(Source text):
- Date: December 29, 2012
- Season: 2012
- Stadium: Sun Devil Stadium
- Location: Tempe, Arizona
- MVP: Offensive: Le'Veon Bell (RB, Michigan State) Defensive: William Gholston (DE, Michigan State)
- Favorite: TCU by 2
- Referee: Jack Folliard (Pac-12)
- Attendance: 44,617

United States TV coverage
- Network: ESPN
- Announcers: Brad Nessler (Play-by-Play) Todd Blackledge (Analyst) Holly Rowe (sidelines)
- Nielsen ratings: 3.0

= 2012 Buffalo Wild Wings Bowl =

The 2012 Buffalo Wild Wings Bowl, the 24th edition of the Buffalo Wild Wings Bowl, although the first played under that name, was a post-season American college football bowl game held on December 29, 2012 at Sun Devil Stadium in Tempe, Arizona as part of the 2012–13 NCAA Bowl season.

The game was telecast at 8:15 p.m. MT on ESPN. It featured the Michigan State Spartans of the Big Ten Conference against the TCU Horned Frogs of the Big 12 Conference. Down 13–0 at the half, the Spartans rallied back to win 17–16, having taken the lead for good with only 1:01 remaining in the contest.

==Teams==

This game marked the second meeting of the two teams. Their first meeting was in 1953, which the Spartans won 26–19. The Buffalo Wild Wings Bowl had fourth selection of Big Ten teams and third selection of Big 12 teams, both after BCS selections. From the Big Ten, conference champion Wisconsin (Rose), Nebraska (Capital One), Michigan (Outback), and Northwestern (Gator) were already selected, and Penn State and Ohio State were ineligible due to NCAA sanctions. From the Big 12, conference champion Kansas State (Fiesta), Oklahoma (Cotton Bowl Classic), and Texas (Alamo) were selected before TCU.

===TCU===

TCU finished the 2011 season 11–2 and ranked #13 in the Coaches Poll and #14 in the AP Poll. In 2012, they changed conferences from the Mountain West Conference to the Big 12 Conference. They entered the season ranked #17 in the Coaches Poll, but after losses to Iowa State and Texas Tech they spent the rest of the season unranked. Like the Spartans, they failed to win any home conference games. They still were able to accumulate a 7–5 record, enough to send them to their eighth consecutive bowl game. In that bowl streak, the Horned Frogs had only lost once prior to this matchup.

(Tasks for this exercise):
a) Translate this sentence from the bowl game article into Spanish: "This game marked the second meeting of the two teams."
b) Pick up the bowl game article after its final sentence and keep writing.

(Recorded information):
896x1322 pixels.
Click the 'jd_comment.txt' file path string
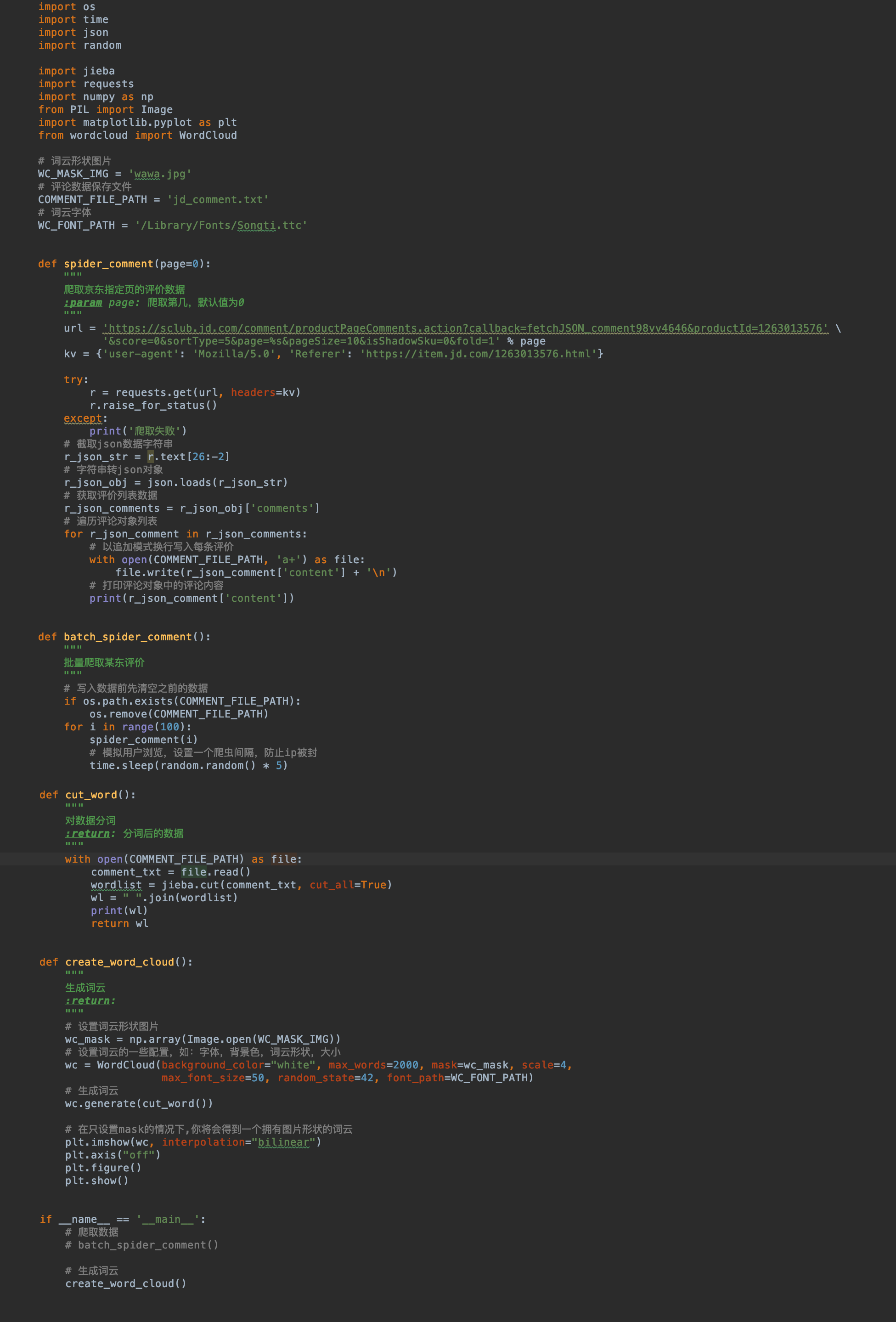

(Outputs in order):
a) Este partido marcó el segundo enfrentamiento entre los dos equipos.

b)
The 2011 Horned Frogs were known more for their defense than offense. Junior quarterback Casey Pachall left the team after four games due to an arrest for suspicion of DWI, putting the offense into the hands of freshman Trevone Boykin. Boykin ended the regular season with 15 touchdown passes and 9 interceptions. TCU's rushing attack was last in the Big 12, averaging 3.9 yards per carry. Defensively, the Horned Frogs led the Big 12, ceding an average of only 332.0 yards per game, ranking them 18th in the nation. The Horned Frogs defense was led by AP Big 12 defensive player of the year Devonte Fields, a freshman.

===Michigan State===

Michigan State's 2012 campaign was also a letdown from the prior year's. That year the Spartans went 11–3, continued a two-year undefeated streak at home, advanced to the inaugural Big Ten Championship Game, defeated SEC powerhouse Georgia in the Outback Bowl, and ended the season ranked #10 in the Coaches Poll. However, the departure of key offensive players—notably Kirk Cousins and Keshawn Martin, who were both selected in the fourth round of the 2012 NFL draft—proved costly for the 2012 Spartans. After surging to a #10 ranking in the Coaches Poll, the Spartans were favorites to be the Big 10's representative for the Rose Bowl. A defeat at Spartan Stadium to Notre Dame snapped their home win streak, and the Spartans stumbled into conference play with a come-from-behind win over Eastern Michigan, who ended the season 2–10. The Spartans went 3–5 in conference play, losing all of their home games. Those five losses were by a combined 13 points. The lone bright spot in that period came when Michigan State snapped a 21-game home winning streak for Wisconsin by beating the eventual Rose Bowl representatives, giving the Spartans their first win in Camp Randall Stadium since 2001. MSU only earned bowl eligibility by defeating Minnesota in the final game of the season.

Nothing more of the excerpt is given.